10 Things NOT to Do in a Relationship (If You Want It to Actually Work)
Avoid the traps. Build the love.
When it comes to relationships, everyone tells you what to do: Communicate. Be honest. Spend quality time.
But sometimes, it’s what you don’t do that makes all the difference. So here’s your reverse playbook: 10 things NOT to do in a relationship if you actually want to keep it healthy, fulfilling, and real.
1. Don’t Assume They Can Read Your Mind
If you’re waiting for them to “just know” what’s wrong, you’re setting both of you up for disappointment. Speak up. Grown love needs grown conversations.
2. Don’t Keep Score
It’s not a competition.
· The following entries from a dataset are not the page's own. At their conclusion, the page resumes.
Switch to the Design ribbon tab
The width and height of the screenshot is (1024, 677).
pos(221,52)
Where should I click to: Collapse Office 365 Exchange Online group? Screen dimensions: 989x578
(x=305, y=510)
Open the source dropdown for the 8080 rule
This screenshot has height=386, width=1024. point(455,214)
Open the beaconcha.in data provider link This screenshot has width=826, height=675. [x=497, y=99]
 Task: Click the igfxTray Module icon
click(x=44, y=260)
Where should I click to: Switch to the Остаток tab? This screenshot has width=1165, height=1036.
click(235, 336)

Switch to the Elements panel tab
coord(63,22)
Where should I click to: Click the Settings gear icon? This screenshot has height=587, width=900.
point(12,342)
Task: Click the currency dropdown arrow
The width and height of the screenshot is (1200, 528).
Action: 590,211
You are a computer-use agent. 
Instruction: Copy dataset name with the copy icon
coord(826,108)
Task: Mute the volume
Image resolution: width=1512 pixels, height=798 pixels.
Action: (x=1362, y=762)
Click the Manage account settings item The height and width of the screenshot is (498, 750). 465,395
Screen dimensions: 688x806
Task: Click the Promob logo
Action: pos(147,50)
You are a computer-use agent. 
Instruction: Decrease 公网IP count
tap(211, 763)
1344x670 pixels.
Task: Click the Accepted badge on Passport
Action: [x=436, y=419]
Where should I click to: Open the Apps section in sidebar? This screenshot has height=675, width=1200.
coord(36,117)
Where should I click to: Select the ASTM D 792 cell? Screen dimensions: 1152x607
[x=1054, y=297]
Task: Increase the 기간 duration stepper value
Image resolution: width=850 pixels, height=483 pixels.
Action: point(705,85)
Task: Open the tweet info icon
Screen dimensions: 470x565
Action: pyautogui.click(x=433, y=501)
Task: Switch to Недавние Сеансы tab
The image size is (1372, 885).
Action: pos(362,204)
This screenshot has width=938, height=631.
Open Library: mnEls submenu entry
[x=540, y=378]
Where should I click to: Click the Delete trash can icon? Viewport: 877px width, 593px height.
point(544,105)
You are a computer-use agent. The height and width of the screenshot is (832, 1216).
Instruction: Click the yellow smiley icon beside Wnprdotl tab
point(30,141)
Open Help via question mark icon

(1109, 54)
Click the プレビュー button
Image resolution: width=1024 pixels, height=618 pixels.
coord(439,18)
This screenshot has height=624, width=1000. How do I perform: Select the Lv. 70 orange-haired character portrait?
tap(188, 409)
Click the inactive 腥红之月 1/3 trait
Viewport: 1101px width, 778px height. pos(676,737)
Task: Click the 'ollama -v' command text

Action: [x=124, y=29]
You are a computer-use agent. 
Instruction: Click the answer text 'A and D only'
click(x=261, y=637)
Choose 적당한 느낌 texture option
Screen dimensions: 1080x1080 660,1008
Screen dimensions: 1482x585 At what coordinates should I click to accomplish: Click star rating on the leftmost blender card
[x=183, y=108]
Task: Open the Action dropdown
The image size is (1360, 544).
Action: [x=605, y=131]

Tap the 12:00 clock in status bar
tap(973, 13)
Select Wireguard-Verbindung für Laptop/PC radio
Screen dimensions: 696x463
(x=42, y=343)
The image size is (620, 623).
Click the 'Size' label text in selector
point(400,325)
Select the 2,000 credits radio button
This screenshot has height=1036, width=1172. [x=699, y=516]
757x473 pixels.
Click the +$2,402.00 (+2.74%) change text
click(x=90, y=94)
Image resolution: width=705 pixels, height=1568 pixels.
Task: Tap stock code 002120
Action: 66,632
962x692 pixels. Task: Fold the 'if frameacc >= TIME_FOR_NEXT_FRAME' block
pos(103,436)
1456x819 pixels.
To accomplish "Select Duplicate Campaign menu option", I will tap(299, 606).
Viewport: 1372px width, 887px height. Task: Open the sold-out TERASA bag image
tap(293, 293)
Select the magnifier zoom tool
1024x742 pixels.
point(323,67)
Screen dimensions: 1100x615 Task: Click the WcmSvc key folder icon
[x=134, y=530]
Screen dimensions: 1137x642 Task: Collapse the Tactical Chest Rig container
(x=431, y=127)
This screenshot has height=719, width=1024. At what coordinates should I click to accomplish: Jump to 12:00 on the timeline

If you're tallying favors, mistakes, or who’s “winning” an argument, you’re playing the wrong game. Love isn’t a scoreboard- it’s a shared journey.
3. Don’t Let Little Things Fester
Unwashed dishes, missed texts, or side comments- left unchecked, these become resentment bombs. Address the small stuff before it becomes big stuff.
4. Don’t Disrespect Their Time or Space
Even in love, people need room to breathe. Clinginess, over-texting, or invading alone time is a shortcut to suffocation.
5. Don’t Make Jokes at Their Expense (All the Time)
A little teasing is playful. Constant sarcasm, especially in front of others, turns into low-key disrespect. Be their safe space, not their punchline.
6. Don’t Avoid Difficult Conversations
If you're dodging big talks- finances, boundaries, future plans- it’s not peace, it’s delay. Real love requires real talk, even when it’s uncomfortable.
7. Don’t Compare Them to Anyone (Especially an Ex)
Nothing kills connection faster than comparison. They’re not your ex, not your friend’s partner, not your fantasy. Love the person in front of you.
8. Don’t Take Them for Granted
“Thanks,” “I appreciate you,” “You look great”- these go a long way. Appreciation is the oil that keeps the relationship engine from rusting.
9. Don’t Use Love as a Weapon
Withholding affection, threatening to leave, or using “I love you” to manipulate- that’s emotional sabotage, not romance. Love should feel safe.
10. Don’t Lose Yourself
Being “we” doesn’t mean erasing “me.” Stay connected to your hobbies, friends, goals. The healthiest relationships are made of two whole people, not half-selves clinging for identity.
Final Thought
Love isn’t perfect, but it should feel safe, fun, and real.
Avoiding these 10 common pitfalls won’t guarantee happily ever after- but it will give your relationship a strong, honest foundation to stand on.